A WONDERFUL SPEECH. A beautiful speech.
The language expressive and elegant. The arguments clear and convincing. The delivery flawless.
A work of art. The art of hypocrisy. Almost every statement in the passage concerning the Israeli-Palestinian issue was a lie. A blatant lie: the speaker knew it was a lie, and so did the audience.
It was Obama at his best, Obama at his worst.
Being a moral person, he must have felt the urge to vomit. Being a pragmatic person, he knew that he had to do it, if he wanted to be re-elected.
In essence, he sold the fundamental national interests of the United States of America for the chance of a second term.
Not very nice, but that's politics, OK?
IT MAY be superfluous -- almost insulting to the reader -- to point out the mendacious details of this rhetorical edifice.
Obama treated the two sides as if they were equal in strength -- Israelis and Palestinians, Palestinians and Israelis.
But of the two, it is the Israelis - only they -- who suffer and have suffered. Persecution. Exile. Holocaust. An Israeli child threatened by rockets. Surrounded by the hatred of Arab children. So sad.
No Occupation. No settlements. No June 1967 borders. No Naqba. No Palestinian children killed or frightened. It's the straight right-wing Israeli propaganda line, pure and simple -- the terminology, the historical narrative, the argumentation. The music.
The Palestinians, of course, should have a state of their own. Sure, sure. But they must not be pushy. They must not embarrass the US. They must not come to the UN. They must sit with the Israelis, like reasonable people, and work it out with them. The reasonable sheep must sit down with the reasonable wolf and decide what to have for dinner. Foreigners should not interfere.

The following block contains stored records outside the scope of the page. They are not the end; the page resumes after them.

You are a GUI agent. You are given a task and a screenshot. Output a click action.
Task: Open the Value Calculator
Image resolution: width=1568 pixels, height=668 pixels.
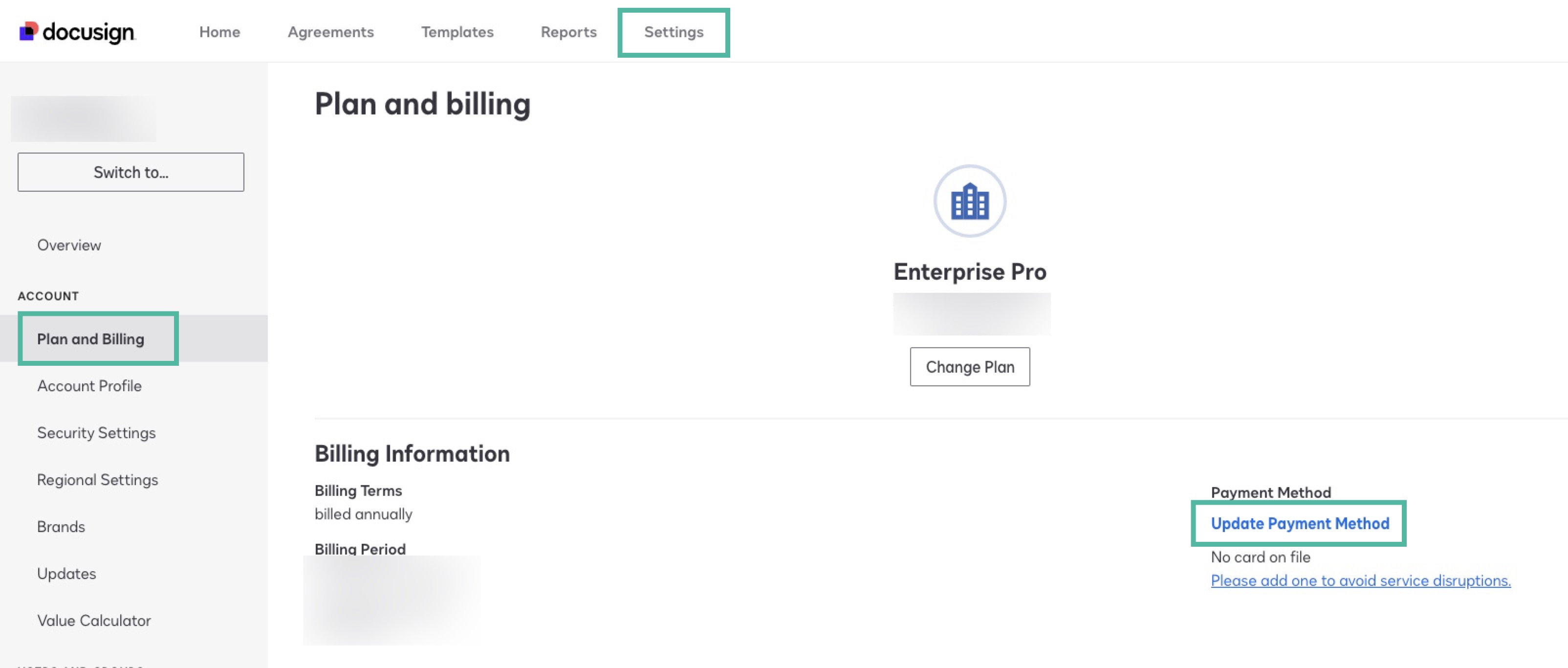coord(94,620)
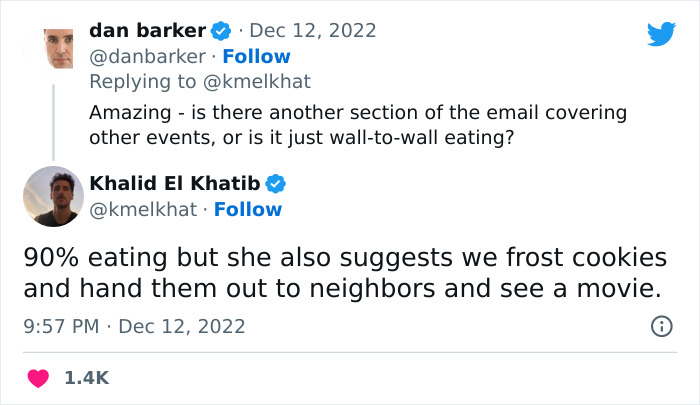This screenshot has height=405, width=700.
Task: Click Khalid El Khatib's verified badge
Action: click(x=276, y=183)
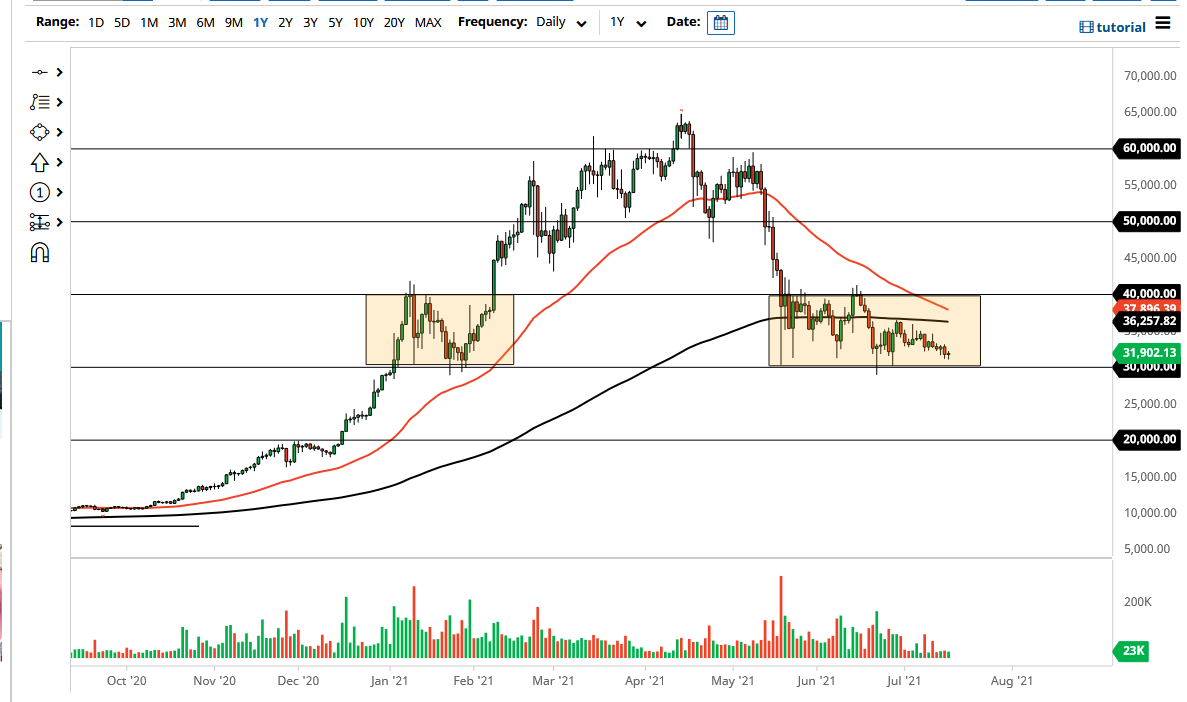The image size is (1187, 702).
Task: Open the tutorial link
Action: click(1124, 27)
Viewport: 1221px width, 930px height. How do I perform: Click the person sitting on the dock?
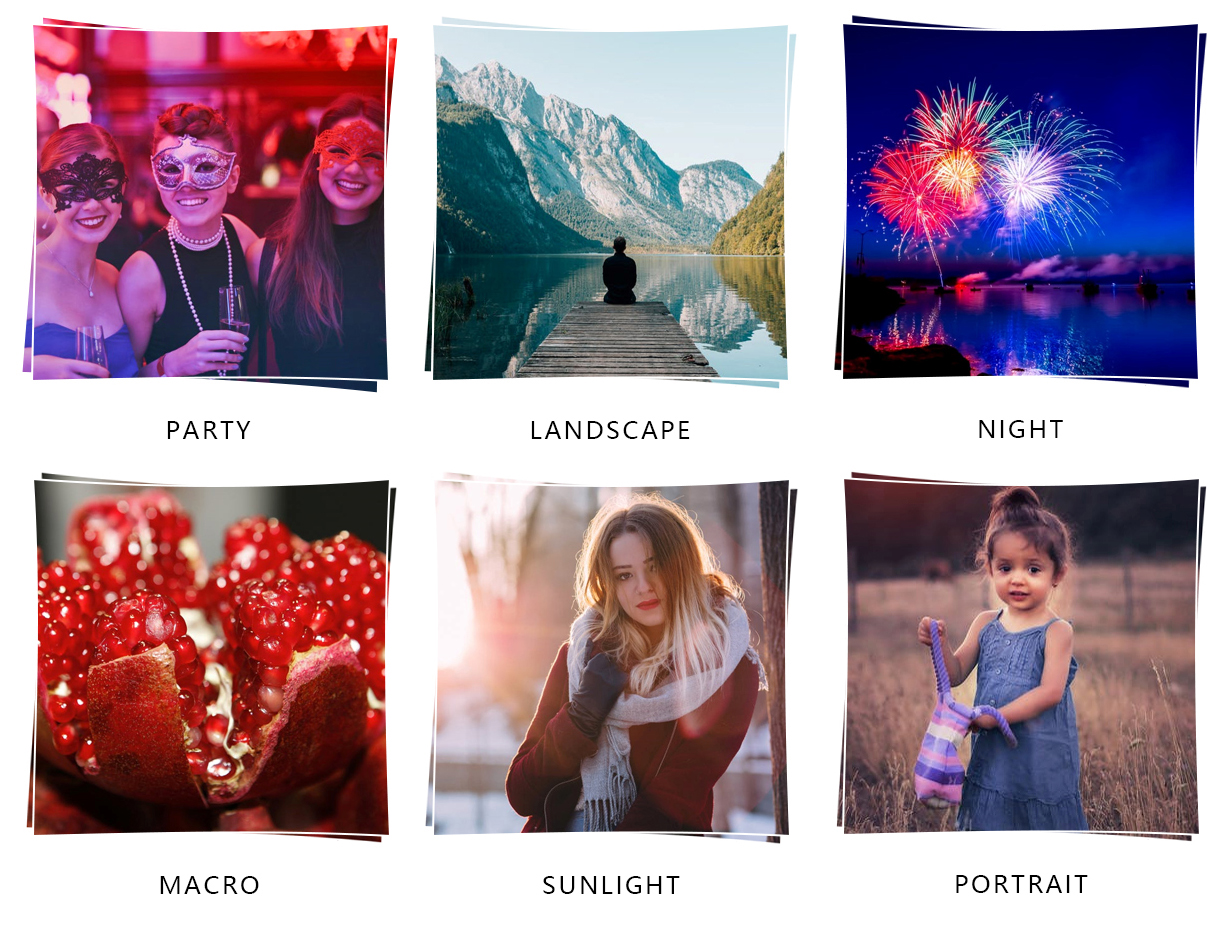click(619, 271)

Obama gave full service. A lady who provides this kind of service generally gets paid in advance. Obama got paid immediately afterwards, within the hour. Netanyahu sat down with him in front of the cameras and gave him enough quotable professions of love and gratitude to last for several election campaigns.
THE TRAGIC hero of this affair is Mahmoud Abbas. A tragic hero, but a hero nonetheless.

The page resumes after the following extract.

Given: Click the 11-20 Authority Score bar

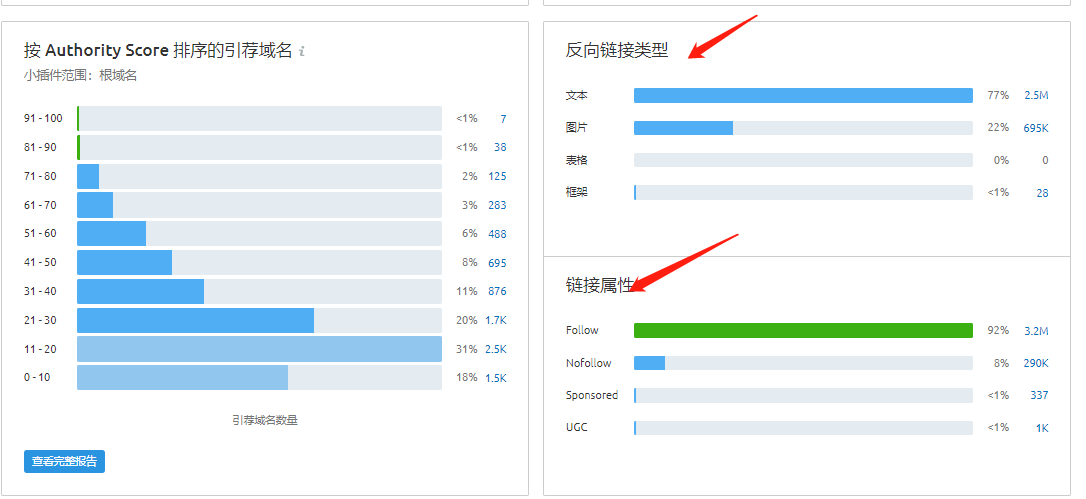Looking at the screenshot, I should [259, 349].
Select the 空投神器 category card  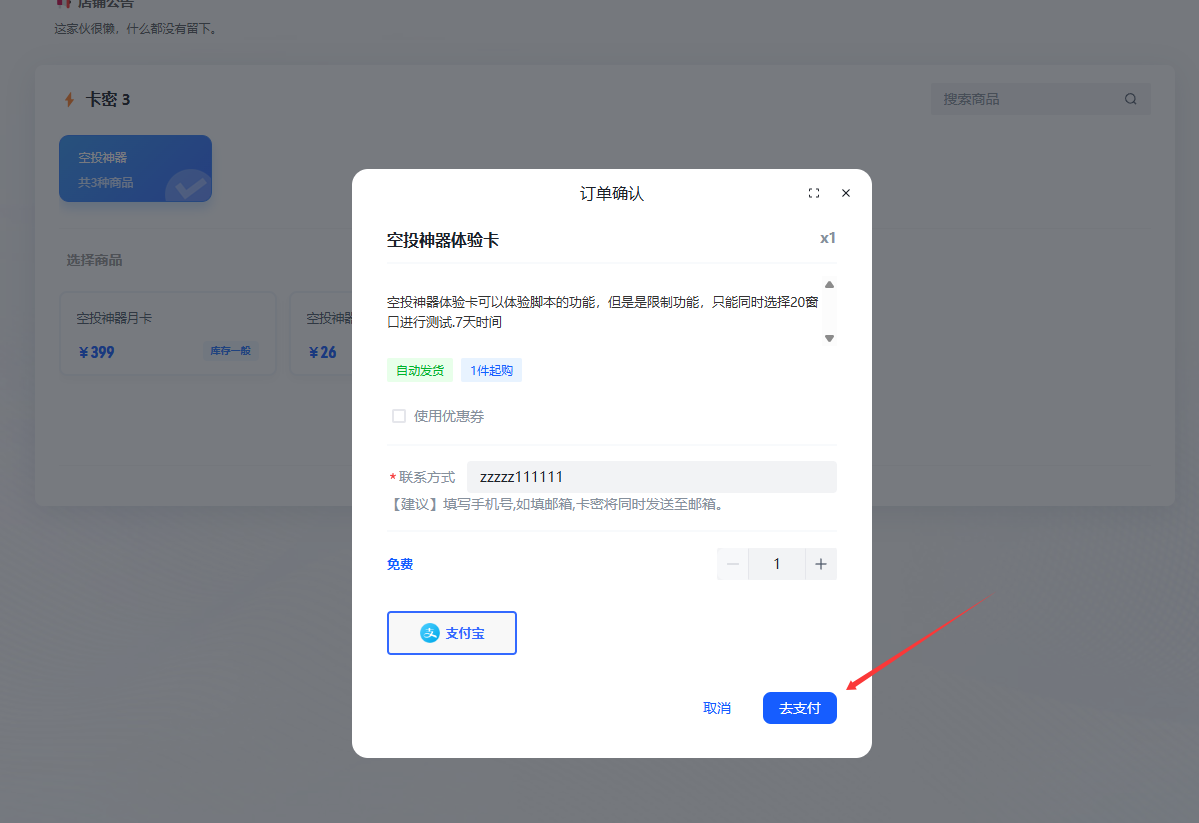point(135,168)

Many people may be surprised by this sudden emergence of Abbas as a daring player for high stakes, ready to confront the mighty US.
If Ariel Sharon were to wake up for a moment from his years-long coma, he would faint with amazement. It was he who called Mahmoud Abbas "a plucked chicken."
Yet for the last few days, Abbas was the center of global attention. World leaders conferred about how to handle him, senior diplomats were eager to convince him of this or that course of action, commentators were guessing what he would do next. His speech before the UN General Assembly was treated as an event of consequence.